(Records contained in a dataset)
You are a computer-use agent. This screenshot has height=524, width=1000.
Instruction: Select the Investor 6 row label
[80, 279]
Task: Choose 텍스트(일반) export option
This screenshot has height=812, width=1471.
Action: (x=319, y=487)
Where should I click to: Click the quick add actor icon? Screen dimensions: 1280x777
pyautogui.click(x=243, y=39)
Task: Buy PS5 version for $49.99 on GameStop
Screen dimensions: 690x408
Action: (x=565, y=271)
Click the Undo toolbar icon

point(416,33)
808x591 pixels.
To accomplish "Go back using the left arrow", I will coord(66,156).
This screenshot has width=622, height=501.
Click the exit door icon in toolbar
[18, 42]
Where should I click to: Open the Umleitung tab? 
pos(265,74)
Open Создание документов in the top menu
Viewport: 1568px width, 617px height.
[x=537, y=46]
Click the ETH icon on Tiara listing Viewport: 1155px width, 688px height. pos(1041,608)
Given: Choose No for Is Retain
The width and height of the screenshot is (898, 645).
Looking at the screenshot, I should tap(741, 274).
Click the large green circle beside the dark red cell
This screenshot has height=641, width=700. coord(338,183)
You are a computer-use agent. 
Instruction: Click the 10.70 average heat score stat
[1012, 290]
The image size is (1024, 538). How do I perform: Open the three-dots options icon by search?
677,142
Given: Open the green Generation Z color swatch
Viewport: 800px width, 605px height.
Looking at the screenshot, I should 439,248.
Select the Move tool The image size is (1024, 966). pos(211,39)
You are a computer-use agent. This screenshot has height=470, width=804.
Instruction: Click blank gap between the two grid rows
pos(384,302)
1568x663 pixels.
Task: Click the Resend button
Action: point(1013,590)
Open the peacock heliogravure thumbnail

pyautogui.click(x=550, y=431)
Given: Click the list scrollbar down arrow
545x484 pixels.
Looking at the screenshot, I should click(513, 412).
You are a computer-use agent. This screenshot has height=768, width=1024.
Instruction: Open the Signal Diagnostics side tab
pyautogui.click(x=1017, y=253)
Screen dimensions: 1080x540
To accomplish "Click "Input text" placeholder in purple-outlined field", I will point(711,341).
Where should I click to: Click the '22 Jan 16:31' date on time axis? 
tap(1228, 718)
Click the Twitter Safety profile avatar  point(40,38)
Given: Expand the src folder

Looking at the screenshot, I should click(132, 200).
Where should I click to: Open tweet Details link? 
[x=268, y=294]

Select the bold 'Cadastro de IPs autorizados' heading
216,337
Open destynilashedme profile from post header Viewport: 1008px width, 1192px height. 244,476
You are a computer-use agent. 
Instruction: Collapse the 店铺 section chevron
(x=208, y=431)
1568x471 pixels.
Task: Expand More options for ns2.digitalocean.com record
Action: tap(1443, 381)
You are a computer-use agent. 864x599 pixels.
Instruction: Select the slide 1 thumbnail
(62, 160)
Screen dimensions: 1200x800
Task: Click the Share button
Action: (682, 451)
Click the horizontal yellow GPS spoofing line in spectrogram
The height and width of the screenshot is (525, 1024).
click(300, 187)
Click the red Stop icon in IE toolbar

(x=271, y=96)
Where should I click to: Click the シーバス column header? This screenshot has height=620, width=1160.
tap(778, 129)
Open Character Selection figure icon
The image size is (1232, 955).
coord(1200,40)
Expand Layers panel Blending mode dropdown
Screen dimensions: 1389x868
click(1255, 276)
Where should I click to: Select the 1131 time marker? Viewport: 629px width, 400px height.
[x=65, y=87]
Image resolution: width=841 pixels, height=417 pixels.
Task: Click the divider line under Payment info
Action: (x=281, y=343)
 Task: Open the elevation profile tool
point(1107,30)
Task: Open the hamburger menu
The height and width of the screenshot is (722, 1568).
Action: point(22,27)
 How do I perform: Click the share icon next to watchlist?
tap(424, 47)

PROBLEM DESCRIPTION: For each entry above, please make an exact copy.

RESPONSE:
You are a computer-use agent. This screenshot has height=524, width=1000.
Instruction: Select the Investor 6 row label
[80, 279]
Task: Choose 텍스트(일반) export option
This screenshot has height=812, width=1471.
Action: (x=319, y=487)
Where should I click to: Click the quick add actor icon? Screen dimensions: 1280x777
pyautogui.click(x=243, y=39)
Task: Buy PS5 version for $49.99 on GameStop
Screen dimensions: 690x408
Action: (x=565, y=271)
Click the Undo toolbar icon

point(416,33)
808x591 pixels.
To accomplish "Go back using the left arrow", I will coord(66,156).
This screenshot has width=622, height=501.
Click the exit door icon in toolbar
[18, 42]
Where should I click to: Open the Umleitung tab? 
pos(265,74)
Open Создание документов in the top menu
Viewport: 1568px width, 617px height.
[x=537, y=46]
Click the ETH icon on Tiara listing Viewport: 1155px width, 688px height. pos(1041,608)
Given: Choose No for Is Retain
The width and height of the screenshot is (898, 645).
Looking at the screenshot, I should tap(741, 274).
Click the large green circle beside the dark red cell
This screenshot has height=641, width=700. coord(338,183)
You are a computer-use agent. 
Instruction: Click the 10.70 average heat score stat
[1012, 290]
The image size is (1024, 538). How do I perform: Open the three-dots options icon by search?
677,142
Given: Open the green Generation Z color swatch
Viewport: 800px width, 605px height.
Looking at the screenshot, I should 439,248.
Select the Move tool The image size is (1024, 966). pos(211,39)
You are a computer-use agent. This screenshot has height=470, width=804.
Instruction: Click blank gap between the two grid rows
pos(384,302)
1568x663 pixels.
Task: Click the Resend button
Action: point(1013,590)
Open the peacock heliogravure thumbnail

pyautogui.click(x=550, y=431)
Given: Click the list scrollbar down arrow
545x484 pixels.
Looking at the screenshot, I should click(513, 412).
You are a computer-use agent. This screenshot has height=768, width=1024.
Instruction: Open the Signal Diagnostics side tab
pyautogui.click(x=1017, y=253)
Screen dimensions: 1080x540
To accomplish "Click "Input text" placeholder in purple-outlined field", I will point(711,341).
Where should I click to: Click the '22 Jan 16:31' date on time axis? 
tap(1228, 718)
Click the Twitter Safety profile avatar  point(40,38)
Given: Expand the src folder

Looking at the screenshot, I should click(132, 200).
Where should I click to: Open tweet Details link? 
[x=268, y=294]

Select the bold 'Cadastro de IPs autorizados' heading
216,337
Open destynilashedme profile from post header Viewport: 1008px width, 1192px height. 244,476
You are a computer-use agent. 
Instruction: Collapse the 店铺 section chevron
(x=208, y=431)
1568x471 pixels.
Task: Expand More options for ns2.digitalocean.com record
Action: tap(1443, 381)
You are a computer-use agent. 864x599 pixels.
Instruction: Select the slide 1 thumbnail
(62, 160)
Screen dimensions: 1200x800
Task: Click the Share button
Action: (682, 451)
Click the horizontal yellow GPS spoofing line in spectrogram
The height and width of the screenshot is (525, 1024).
click(300, 187)
Click the red Stop icon in IE toolbar

(x=271, y=96)
Where should I click to: Click the シーバス column header? This screenshot has height=620, width=1160.
tap(778, 129)
Open Character Selection figure icon
The image size is (1232, 955).
coord(1200,40)
Expand Layers panel Blending mode dropdown
Screen dimensions: 1389x868
click(1255, 276)
Where should I click to: Select the 1131 time marker? Viewport: 629px width, 400px height.
[x=65, y=87]
Image resolution: width=841 pixels, height=417 pixels.
Task: Click the divider line under Payment info
Action: (x=281, y=343)
 Task: Open the elevation profile tool
point(1107,30)
Task: Open the hamburger menu
The height and width of the screenshot is (722, 1568).
Action: point(22,27)
 How do I perform: Click the share icon next to watchlist?
tap(424, 47)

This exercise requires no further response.